TASK INSTRUCTIONS
Return the lines of the data below unchanged, beginning with the first line and continuing through the line that contains "click(x=852, y=423)", including both.

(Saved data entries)

----

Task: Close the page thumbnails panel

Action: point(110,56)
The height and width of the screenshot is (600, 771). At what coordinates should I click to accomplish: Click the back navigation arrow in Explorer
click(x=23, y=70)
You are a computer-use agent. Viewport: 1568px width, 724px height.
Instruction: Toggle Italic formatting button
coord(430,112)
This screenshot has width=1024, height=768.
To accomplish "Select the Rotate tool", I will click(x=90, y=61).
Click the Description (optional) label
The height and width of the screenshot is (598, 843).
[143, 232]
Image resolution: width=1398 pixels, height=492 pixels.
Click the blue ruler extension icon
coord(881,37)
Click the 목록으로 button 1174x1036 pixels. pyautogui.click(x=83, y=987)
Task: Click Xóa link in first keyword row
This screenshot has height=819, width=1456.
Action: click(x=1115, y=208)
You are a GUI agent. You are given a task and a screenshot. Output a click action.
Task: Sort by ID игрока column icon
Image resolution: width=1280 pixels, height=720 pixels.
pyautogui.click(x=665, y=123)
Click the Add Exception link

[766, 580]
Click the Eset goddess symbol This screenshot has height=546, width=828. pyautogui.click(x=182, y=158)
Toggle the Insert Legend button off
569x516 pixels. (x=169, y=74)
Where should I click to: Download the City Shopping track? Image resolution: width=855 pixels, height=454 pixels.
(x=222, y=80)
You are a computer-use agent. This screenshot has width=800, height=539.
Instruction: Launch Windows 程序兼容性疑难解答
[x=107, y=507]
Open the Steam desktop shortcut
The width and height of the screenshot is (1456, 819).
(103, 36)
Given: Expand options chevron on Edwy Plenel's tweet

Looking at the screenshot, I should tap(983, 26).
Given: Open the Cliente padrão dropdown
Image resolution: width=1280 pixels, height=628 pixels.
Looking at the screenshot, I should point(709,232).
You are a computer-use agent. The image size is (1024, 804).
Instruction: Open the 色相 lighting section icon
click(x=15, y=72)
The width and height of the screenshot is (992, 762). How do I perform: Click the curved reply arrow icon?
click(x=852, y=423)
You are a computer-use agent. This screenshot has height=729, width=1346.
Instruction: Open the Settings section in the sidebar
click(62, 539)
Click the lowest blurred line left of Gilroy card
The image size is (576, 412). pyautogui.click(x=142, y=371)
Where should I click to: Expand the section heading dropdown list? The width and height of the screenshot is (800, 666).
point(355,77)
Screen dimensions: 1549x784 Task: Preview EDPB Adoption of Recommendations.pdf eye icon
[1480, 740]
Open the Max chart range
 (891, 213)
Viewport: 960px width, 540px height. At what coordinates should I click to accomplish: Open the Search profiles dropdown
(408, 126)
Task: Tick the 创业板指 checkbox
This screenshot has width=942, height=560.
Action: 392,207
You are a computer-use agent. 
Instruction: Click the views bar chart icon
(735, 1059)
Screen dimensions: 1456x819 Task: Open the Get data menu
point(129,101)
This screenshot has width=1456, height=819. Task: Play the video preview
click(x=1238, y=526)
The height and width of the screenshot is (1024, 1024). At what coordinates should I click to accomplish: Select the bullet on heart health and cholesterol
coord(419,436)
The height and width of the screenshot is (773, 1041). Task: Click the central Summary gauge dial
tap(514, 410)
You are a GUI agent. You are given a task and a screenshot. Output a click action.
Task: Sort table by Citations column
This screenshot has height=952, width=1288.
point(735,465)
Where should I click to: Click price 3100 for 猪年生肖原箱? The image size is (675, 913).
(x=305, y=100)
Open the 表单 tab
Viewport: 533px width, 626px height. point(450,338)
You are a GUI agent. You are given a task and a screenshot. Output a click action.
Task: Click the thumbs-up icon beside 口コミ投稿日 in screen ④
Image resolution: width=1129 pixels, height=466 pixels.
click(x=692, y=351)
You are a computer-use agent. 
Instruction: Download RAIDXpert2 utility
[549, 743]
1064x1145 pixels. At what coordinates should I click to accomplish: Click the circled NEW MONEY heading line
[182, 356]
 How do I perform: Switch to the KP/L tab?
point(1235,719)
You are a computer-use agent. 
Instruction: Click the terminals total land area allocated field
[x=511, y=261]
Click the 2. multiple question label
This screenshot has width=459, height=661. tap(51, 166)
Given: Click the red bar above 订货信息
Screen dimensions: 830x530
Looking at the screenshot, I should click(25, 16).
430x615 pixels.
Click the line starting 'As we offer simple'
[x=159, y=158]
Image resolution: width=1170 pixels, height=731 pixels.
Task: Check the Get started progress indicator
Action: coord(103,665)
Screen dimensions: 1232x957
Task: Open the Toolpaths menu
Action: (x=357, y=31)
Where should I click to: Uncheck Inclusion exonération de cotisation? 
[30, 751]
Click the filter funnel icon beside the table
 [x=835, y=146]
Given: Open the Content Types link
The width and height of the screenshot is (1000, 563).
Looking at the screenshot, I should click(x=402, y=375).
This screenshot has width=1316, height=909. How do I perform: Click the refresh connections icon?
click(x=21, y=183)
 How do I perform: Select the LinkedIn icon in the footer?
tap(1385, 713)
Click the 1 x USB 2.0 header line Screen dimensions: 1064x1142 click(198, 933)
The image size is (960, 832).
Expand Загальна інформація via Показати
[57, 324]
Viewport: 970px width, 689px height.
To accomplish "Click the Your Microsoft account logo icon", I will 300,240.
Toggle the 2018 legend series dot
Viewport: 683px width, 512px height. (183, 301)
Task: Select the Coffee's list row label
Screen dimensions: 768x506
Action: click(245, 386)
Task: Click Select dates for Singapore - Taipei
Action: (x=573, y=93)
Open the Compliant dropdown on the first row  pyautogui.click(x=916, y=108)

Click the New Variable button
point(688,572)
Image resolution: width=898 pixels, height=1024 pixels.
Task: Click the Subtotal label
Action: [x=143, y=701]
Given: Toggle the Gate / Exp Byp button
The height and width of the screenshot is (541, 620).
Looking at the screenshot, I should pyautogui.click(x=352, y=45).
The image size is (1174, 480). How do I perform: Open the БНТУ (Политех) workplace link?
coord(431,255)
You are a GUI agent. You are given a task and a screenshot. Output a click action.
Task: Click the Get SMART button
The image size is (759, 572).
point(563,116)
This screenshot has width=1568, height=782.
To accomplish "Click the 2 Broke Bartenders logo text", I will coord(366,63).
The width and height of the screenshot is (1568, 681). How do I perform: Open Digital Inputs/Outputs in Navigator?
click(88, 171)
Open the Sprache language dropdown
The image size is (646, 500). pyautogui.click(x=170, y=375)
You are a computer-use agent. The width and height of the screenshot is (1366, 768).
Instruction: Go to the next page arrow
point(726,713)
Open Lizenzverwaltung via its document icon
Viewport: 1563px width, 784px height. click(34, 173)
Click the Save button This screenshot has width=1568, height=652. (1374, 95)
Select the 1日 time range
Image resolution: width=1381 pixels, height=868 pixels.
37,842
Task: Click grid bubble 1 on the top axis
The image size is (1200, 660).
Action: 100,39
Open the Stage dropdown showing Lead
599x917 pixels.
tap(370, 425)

----

TASK RESPONSE
Task: Close the page thumbnails panel

Action: point(110,56)
The height and width of the screenshot is (600, 771). At what coordinates should I click to accomplish: Click the back navigation arrow in Explorer
click(x=23, y=70)
You are a computer-use agent. Viewport: 1568px width, 724px height.
Instruction: Toggle Italic formatting button
coord(430,112)
This screenshot has width=1024, height=768.
To accomplish "Select the Rotate tool", I will click(x=90, y=61).
Click the Description (optional) label
The height and width of the screenshot is (598, 843).
[143, 232]
Image resolution: width=1398 pixels, height=492 pixels.
Click the blue ruler extension icon
coord(881,37)
Click the 목록으로 button 1174x1036 pixels. pyautogui.click(x=83, y=987)
Task: Click Xóa link in first keyword row
This screenshot has height=819, width=1456.
Action: click(x=1115, y=208)
You are a GUI agent. You are given a task and a screenshot. Output a click action.
Task: Sort by ID игрока column icon
Image resolution: width=1280 pixels, height=720 pixels.
pyautogui.click(x=665, y=123)
Click the Add Exception link

[766, 580]
Click the Eset goddess symbol This screenshot has height=546, width=828. pyautogui.click(x=182, y=158)
Toggle the Insert Legend button off
569x516 pixels. (x=169, y=74)
Where should I click to: Download the City Shopping track? Image resolution: width=855 pixels, height=454 pixels.
(x=222, y=80)
You are a computer-use agent. This screenshot has width=800, height=539.
Instruction: Launch Windows 程序兼容性疑难解答
[x=107, y=507]
Open the Steam desktop shortcut
The width and height of the screenshot is (1456, 819).
(103, 36)
Given: Expand options chevron on Edwy Plenel's tweet

Looking at the screenshot, I should tap(983, 26).
Given: Open the Cliente padrão dropdown
Image resolution: width=1280 pixels, height=628 pixels.
Looking at the screenshot, I should point(709,232).
You are a computer-use agent. The image size is (1024, 804).
Instruction: Open the 色相 lighting section icon
click(x=15, y=72)
The width and height of the screenshot is (992, 762). How do I perform: Click the curved reply arrow icon?
click(x=852, y=423)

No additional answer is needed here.